__Task brief__: Count the lines containing "square" in the entries underneath, and state that count without anything else.

====== Material supplied

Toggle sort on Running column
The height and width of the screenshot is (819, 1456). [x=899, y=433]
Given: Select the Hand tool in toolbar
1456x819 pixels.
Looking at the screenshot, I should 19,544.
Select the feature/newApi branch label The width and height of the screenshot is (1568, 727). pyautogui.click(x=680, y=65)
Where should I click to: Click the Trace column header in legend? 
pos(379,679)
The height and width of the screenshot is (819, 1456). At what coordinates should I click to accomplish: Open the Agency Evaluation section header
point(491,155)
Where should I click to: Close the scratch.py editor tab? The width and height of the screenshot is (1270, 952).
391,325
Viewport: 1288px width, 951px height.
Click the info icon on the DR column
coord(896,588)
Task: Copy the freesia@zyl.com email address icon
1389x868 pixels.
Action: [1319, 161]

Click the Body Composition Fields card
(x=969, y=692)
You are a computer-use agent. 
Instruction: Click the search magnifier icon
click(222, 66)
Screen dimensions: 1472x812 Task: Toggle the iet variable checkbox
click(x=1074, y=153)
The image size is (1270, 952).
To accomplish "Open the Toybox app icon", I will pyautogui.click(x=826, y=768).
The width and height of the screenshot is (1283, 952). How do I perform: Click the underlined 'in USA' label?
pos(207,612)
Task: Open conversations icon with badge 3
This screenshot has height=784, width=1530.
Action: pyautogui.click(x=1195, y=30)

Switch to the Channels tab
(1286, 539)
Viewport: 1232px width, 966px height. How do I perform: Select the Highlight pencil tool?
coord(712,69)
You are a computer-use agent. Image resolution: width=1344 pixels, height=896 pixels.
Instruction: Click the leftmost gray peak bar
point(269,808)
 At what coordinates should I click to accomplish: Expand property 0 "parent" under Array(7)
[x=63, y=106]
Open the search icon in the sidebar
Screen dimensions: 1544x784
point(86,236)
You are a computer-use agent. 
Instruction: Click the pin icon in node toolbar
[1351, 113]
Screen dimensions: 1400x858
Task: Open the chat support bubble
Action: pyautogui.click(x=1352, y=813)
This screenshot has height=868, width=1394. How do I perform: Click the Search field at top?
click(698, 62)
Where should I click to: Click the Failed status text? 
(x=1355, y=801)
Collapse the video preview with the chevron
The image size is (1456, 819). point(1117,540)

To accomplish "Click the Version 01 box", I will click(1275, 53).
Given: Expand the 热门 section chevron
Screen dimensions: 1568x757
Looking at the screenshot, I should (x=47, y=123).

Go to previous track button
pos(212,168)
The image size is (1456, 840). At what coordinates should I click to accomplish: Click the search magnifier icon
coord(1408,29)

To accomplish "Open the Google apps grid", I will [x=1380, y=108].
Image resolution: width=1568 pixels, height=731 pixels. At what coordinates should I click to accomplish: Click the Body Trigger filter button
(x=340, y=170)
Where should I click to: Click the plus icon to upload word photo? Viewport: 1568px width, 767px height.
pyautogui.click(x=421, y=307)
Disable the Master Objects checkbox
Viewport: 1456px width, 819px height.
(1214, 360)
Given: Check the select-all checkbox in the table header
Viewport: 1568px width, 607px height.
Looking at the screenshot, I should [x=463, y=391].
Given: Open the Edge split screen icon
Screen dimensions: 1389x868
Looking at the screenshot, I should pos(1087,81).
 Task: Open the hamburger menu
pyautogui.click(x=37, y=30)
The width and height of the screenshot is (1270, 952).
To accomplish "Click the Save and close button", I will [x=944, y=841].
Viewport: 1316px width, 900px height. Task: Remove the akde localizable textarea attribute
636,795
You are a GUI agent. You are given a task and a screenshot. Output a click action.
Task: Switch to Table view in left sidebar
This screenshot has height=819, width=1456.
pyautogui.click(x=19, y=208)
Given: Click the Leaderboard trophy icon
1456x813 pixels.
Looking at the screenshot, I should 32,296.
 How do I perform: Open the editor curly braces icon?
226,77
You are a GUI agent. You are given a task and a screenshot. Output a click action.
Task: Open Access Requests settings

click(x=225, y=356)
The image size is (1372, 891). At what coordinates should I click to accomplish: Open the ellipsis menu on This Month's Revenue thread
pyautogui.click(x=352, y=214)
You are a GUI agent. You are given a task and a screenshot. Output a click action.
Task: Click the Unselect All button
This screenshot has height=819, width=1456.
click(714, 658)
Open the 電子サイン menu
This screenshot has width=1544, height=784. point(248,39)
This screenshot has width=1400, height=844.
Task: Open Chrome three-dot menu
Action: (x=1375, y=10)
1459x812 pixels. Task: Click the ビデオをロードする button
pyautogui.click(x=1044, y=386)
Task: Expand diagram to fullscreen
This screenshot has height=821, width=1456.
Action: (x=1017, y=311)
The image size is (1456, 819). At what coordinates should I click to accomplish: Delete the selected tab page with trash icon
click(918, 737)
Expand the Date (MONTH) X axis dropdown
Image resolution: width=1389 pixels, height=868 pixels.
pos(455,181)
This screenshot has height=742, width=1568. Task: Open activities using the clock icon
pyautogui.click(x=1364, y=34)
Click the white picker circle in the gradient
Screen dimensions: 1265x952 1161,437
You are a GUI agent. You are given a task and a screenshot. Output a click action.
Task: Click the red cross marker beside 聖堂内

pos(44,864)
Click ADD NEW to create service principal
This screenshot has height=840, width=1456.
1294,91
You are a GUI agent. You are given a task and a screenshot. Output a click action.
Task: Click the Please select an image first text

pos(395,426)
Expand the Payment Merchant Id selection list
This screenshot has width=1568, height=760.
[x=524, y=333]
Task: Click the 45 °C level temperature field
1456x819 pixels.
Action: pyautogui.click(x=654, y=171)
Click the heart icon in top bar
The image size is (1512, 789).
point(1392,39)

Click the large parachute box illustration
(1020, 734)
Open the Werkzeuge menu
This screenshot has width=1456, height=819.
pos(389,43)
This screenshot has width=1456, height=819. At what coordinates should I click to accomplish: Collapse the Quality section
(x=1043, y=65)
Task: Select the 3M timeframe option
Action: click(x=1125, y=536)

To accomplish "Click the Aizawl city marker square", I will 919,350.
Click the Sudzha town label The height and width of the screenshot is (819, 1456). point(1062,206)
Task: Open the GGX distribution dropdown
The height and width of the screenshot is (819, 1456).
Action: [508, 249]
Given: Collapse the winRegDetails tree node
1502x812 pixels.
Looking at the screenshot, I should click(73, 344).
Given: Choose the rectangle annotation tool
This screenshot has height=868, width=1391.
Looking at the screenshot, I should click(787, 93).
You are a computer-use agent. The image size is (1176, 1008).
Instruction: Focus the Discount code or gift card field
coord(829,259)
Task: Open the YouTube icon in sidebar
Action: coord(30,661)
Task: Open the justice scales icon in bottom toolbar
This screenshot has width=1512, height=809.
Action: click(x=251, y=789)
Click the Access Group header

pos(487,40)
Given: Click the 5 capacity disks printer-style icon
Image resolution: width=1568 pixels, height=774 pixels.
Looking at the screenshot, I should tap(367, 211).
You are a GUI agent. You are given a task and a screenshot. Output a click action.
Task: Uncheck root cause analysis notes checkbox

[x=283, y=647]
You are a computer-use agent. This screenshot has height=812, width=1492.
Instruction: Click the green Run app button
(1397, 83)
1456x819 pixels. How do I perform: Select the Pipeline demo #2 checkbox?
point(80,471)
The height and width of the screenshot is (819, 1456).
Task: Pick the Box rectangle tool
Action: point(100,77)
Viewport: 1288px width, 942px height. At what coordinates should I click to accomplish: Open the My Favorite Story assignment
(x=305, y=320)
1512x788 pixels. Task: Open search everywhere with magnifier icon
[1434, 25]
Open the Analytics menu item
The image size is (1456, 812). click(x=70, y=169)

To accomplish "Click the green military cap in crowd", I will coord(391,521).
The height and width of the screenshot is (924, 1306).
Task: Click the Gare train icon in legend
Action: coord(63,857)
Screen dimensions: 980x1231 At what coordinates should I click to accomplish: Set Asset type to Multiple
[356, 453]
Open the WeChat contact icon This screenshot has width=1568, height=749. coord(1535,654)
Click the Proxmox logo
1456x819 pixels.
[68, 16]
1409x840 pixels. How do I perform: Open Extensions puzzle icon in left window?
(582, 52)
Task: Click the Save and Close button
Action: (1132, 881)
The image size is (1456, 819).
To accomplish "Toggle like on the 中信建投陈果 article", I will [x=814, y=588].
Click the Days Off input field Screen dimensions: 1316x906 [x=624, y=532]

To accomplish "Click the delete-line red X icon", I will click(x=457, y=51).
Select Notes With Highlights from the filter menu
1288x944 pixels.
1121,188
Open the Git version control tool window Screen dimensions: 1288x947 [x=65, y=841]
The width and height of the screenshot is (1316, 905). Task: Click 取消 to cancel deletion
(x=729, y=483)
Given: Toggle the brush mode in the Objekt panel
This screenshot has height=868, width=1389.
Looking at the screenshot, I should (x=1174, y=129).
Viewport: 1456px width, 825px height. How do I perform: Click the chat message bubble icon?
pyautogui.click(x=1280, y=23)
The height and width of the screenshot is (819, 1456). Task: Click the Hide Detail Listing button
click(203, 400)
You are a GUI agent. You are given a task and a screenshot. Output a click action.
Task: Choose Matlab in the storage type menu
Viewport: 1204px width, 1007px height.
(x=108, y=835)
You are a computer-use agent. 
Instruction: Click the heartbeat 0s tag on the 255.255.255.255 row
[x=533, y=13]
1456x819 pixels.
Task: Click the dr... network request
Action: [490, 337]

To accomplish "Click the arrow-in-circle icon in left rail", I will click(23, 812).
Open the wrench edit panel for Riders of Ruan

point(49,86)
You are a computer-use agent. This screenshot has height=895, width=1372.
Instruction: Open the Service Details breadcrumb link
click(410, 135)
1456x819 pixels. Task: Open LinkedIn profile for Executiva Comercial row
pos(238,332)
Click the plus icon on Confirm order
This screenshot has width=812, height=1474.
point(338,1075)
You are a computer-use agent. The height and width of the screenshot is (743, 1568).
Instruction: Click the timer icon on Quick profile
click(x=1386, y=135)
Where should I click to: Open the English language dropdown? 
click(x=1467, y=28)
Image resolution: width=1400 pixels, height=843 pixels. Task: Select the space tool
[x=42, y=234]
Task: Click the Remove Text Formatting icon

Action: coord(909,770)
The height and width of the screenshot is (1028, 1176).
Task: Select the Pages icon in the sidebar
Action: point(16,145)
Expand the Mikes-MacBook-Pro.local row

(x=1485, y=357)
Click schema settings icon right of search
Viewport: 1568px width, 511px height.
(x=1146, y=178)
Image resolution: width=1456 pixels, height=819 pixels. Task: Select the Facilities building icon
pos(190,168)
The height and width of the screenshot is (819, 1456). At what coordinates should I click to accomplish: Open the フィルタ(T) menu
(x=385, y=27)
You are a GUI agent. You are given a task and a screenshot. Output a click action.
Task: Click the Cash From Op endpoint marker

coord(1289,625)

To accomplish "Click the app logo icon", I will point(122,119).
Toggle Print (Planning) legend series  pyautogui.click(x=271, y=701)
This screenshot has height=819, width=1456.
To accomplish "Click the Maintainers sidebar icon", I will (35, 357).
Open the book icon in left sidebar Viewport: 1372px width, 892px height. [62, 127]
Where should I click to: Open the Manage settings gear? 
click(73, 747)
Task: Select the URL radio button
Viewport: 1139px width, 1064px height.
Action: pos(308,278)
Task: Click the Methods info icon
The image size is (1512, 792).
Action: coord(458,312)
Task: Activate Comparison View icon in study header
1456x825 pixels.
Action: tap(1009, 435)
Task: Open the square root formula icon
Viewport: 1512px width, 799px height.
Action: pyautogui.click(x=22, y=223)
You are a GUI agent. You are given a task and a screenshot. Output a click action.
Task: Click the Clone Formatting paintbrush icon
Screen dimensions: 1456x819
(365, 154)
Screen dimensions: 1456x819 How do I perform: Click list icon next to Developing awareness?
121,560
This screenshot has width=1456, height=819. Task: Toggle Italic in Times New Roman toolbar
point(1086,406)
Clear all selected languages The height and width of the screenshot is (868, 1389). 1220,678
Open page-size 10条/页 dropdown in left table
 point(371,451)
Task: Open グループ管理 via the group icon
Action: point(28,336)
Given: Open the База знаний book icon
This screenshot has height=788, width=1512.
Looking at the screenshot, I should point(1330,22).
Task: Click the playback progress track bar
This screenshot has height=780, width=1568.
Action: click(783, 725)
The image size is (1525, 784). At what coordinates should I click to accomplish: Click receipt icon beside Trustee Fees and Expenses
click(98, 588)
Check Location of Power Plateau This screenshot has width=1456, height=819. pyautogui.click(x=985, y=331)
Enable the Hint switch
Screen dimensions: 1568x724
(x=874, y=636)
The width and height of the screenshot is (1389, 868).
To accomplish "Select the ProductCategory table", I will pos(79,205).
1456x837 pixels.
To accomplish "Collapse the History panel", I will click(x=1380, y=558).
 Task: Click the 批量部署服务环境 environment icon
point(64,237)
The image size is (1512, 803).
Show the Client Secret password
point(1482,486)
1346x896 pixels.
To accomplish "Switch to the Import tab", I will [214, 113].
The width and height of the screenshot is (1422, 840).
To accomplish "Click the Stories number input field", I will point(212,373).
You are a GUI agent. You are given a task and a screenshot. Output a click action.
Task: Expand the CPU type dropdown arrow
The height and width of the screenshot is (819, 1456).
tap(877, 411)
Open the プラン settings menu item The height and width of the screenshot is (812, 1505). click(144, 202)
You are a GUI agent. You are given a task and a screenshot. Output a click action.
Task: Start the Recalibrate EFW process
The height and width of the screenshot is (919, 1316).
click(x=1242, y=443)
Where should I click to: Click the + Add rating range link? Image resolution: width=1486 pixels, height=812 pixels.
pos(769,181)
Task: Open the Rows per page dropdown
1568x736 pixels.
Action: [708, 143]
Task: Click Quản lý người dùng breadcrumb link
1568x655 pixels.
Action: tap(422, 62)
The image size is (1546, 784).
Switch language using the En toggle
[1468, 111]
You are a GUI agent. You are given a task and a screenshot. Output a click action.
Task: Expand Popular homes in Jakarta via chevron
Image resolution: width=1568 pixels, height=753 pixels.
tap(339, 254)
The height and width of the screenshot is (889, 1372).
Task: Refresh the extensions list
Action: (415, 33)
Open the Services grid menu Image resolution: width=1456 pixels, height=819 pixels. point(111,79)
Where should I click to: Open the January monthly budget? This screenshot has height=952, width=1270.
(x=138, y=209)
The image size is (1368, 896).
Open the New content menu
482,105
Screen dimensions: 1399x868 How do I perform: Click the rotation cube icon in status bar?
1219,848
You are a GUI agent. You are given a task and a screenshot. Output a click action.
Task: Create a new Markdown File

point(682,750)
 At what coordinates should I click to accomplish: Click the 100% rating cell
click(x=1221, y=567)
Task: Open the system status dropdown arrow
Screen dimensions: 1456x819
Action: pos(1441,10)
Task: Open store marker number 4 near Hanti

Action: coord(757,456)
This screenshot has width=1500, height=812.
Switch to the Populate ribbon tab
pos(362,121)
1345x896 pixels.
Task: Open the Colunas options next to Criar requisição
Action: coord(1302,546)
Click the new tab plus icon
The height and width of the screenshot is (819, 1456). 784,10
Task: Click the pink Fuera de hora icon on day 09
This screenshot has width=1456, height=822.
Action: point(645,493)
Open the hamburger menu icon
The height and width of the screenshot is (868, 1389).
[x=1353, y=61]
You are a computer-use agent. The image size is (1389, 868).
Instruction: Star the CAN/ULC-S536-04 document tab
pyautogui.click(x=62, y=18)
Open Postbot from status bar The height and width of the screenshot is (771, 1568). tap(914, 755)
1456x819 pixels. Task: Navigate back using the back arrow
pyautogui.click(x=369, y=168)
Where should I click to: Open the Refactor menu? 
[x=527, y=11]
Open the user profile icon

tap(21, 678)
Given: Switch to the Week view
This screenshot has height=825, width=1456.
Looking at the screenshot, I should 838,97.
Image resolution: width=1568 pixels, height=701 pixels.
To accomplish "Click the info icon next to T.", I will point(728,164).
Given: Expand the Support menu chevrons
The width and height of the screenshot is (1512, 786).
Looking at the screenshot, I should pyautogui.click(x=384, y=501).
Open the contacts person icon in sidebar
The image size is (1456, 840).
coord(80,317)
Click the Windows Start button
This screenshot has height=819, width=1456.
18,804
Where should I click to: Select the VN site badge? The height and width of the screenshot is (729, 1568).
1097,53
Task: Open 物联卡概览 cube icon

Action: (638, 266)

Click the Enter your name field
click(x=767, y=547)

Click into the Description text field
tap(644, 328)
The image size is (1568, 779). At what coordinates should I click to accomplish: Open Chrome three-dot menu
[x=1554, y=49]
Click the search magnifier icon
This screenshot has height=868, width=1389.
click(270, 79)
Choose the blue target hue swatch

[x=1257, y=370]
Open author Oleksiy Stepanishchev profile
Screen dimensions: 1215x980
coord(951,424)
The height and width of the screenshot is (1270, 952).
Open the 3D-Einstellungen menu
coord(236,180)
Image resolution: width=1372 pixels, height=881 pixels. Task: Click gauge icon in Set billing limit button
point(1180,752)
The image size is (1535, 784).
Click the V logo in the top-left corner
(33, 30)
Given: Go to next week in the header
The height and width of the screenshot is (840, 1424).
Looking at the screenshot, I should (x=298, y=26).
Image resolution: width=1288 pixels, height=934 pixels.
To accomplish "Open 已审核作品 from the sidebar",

============

__Task output__: 2